**EXERCISE PROMPT**
Could you copy out the lines of the data below, starting at the line that contains "Viewport: 529px width, 196px" and ending at the line that contains "coord(254,647)", with both of those lines included?

**MATERIAL PROVIDED**

◆ ◆ ◆ ◆ ◆

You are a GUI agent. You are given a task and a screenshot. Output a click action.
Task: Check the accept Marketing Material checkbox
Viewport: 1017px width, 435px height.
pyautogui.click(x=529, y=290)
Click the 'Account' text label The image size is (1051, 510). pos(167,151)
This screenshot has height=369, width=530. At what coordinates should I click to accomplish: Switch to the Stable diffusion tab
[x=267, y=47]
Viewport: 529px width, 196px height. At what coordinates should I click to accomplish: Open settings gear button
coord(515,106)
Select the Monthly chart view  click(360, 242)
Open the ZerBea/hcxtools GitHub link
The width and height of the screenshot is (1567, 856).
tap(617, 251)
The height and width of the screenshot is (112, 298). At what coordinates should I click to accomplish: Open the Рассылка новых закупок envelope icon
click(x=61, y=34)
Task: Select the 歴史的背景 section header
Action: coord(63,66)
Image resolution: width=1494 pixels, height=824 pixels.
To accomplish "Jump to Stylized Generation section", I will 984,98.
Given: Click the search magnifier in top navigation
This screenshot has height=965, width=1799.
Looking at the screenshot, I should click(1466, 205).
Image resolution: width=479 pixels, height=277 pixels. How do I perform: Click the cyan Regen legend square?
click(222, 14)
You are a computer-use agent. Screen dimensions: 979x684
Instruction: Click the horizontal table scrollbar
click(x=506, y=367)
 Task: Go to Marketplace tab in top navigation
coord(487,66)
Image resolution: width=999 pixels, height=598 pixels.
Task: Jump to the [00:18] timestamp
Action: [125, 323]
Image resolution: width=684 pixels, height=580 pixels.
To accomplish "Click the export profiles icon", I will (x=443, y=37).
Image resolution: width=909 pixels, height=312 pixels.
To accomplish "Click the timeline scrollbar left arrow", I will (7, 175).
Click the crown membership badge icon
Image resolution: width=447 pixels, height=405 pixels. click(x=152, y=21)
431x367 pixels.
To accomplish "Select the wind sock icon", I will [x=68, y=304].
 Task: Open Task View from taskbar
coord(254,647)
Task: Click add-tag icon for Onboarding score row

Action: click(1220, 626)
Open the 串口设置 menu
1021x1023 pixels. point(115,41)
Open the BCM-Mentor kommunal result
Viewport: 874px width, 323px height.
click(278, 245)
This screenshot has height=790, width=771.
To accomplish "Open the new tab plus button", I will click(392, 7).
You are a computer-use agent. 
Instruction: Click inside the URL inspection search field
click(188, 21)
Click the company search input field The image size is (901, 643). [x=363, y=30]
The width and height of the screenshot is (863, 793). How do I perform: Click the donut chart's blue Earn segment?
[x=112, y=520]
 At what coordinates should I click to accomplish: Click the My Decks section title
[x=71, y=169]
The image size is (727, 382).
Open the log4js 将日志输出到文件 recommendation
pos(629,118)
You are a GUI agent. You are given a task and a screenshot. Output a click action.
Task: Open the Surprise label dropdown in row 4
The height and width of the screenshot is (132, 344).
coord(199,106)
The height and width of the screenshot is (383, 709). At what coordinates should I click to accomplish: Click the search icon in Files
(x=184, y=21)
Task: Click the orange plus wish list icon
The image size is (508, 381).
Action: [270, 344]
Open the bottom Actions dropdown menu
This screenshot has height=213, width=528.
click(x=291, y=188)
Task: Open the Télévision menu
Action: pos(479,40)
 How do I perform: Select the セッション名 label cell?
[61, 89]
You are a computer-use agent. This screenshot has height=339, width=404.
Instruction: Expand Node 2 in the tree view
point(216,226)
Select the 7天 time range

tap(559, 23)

◆ ◆ ◆ ◆ ◆

**THE RESPONSE**
Viewport: 529px width, 196px height. At what coordinates should I click to accomplish: Open settings gear button
coord(515,106)
Select the Monthly chart view  click(360, 242)
Open the ZerBea/hcxtools GitHub link
The width and height of the screenshot is (1567, 856).
tap(617, 251)
The height and width of the screenshot is (112, 298). At what coordinates should I click to accomplish: Open the Рассылка новых закупок envelope icon
click(x=61, y=34)
Task: Select the 歴史的背景 section header
Action: coord(63,66)
Image resolution: width=1494 pixels, height=824 pixels.
To accomplish "Jump to Stylized Generation section", I will 984,98.
Given: Click the search magnifier in top navigation
This screenshot has height=965, width=1799.
Looking at the screenshot, I should click(1466, 205).
Image resolution: width=479 pixels, height=277 pixels. How do I perform: Click the cyan Regen legend square?
click(222, 14)
You are a computer-use agent. Screen dimensions: 979x684
Instruction: Click the horizontal table scrollbar
click(x=506, y=367)
 Task: Go to Marketplace tab in top navigation
coord(487,66)
Image resolution: width=999 pixels, height=598 pixels.
Task: Jump to the [00:18] timestamp
Action: [125, 323]
Image resolution: width=684 pixels, height=580 pixels.
To accomplish "Click the export profiles icon", I will (x=443, y=37).
Image resolution: width=909 pixels, height=312 pixels.
To accomplish "Click the timeline scrollbar left arrow", I will (7, 175).
Click the crown membership badge icon
Image resolution: width=447 pixels, height=405 pixels. click(x=152, y=21)
431x367 pixels.
To accomplish "Select the wind sock icon", I will [x=68, y=304].
 Task: Open Task View from taskbar
coord(254,647)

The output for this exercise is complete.